Understanding Ensemble – Bagging Method

Ensemble methods belong to the family of methods known as committee-based learning. Instead of leaving the decision of classification or regression to a single model, a group of models is used to make decisions in an ensemble. Bagging is a famous and widely used ensemble method.

Bagging is also known as bootstrap aggregation. Bagging can be made effective only if we are able to introduce variability in the underlying models, that is, if we can successfully introduce variability in the underlying dataset, it will lead to models with slight variations.

We leverage Bootstrapping to fed to these models variability in our dataset. Bootstrapping is the process by which we randomly sample the given dataset for a specified number of instances, with or without replacement. In bagging, we leverage bootstrapping to generate, say, m is the different datasets and construct a model for each of them. Finally, we average the output of all the models to produce the final prediction in case of regression problems.

Let us say we bootstrap the data m times, we would have m models, that is, y m values, and our final prediction would be as follows:

Understanding Ensemble – Bagging Method

In case of classification problems, the final output is decided based on voting. Let us say we have one hundred models in our ensemble, and we have a two-class classification problem with class labels as {+1,-1}. If more than 50 models predict the output as +1, we declare the prediction as +1.

Randomization is another technique by which variability can be introduced in the model building exercise. An example is to pick randomly a subset of attributes for each model in the ensemble. That way, different models will have different sets of attributes. This technique is called the random subspaces method.

With very stable models, Bagging may not achieve very great results. Bagging helps most if the underlying classifier is very sensitive to even small changes to the data. For example, Decision trees, which are very unstable. Unpruned decision trees are a good candidate for Bagging.

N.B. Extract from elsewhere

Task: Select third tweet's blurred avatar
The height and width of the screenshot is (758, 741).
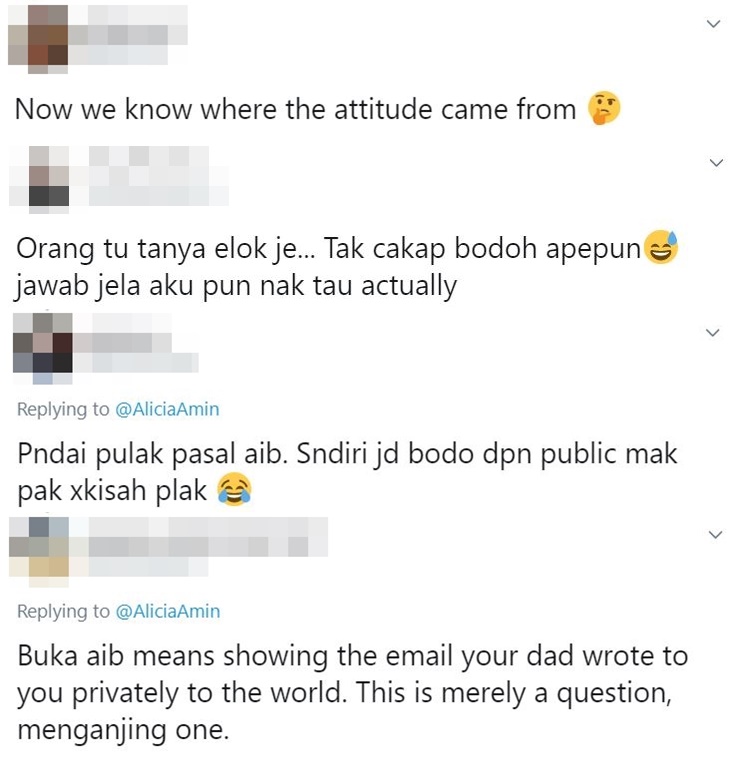Action: [x=43, y=348]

But say a Nearest Neighbor Classifier, K, is a very stable model. However, we can leverage the random subspaces, and introduce some instability into the nearest neighbor methods.

In the following recipe, you will learn how to leverage Bagging and Random subspaces on a K-Nearest Neighbor algorithm. We will take up a classification problem, and the final prediction will be based on majority voting.

Getting ready…

We will leverage the Scikit learn classes' KNeighborsClassifier for classification and BaggingClassifier for applying the bagging principle. We will generate data for this recipe using the make_classification convenience function.

How to do it

Let us import the necessary libraries, and write a function get_data() to provide us with a dataset to work through this recipe:

from sklearn.datasets import make_classification
from sklearn.neighbors import KNeighborsClassifier
from sklearn.ensemble import BaggingClassifier
from sklearn.metrics import classification_report
from sklearn.cross_validation import train_test_split


def get_data():
    """
    Make a sample classification dataset
    Returns : Independent variable y, dependent variable x
    """
    no_features = 30
    redundant_features = int(0.1*no_features)
    informative_features = int(0.6*no_features)
    repeated_features = int(0.1*no_features)
    print no_features,redundant_features,informative_features,repeated_features
    x,y = make_classification(n_samples=500,n_features=no_features,flip_y=0.03,
            n_informative = informative_features, n_redundant = redundant_features 
            ,n_repeated = repeated_features,random_state=7)
    return x,y

Let us proceed to write three functions:

Function build_single_model to make a simple KNearest neighbor model with the given data.

Function build_bagging_model, a function which implements the Bagging routine.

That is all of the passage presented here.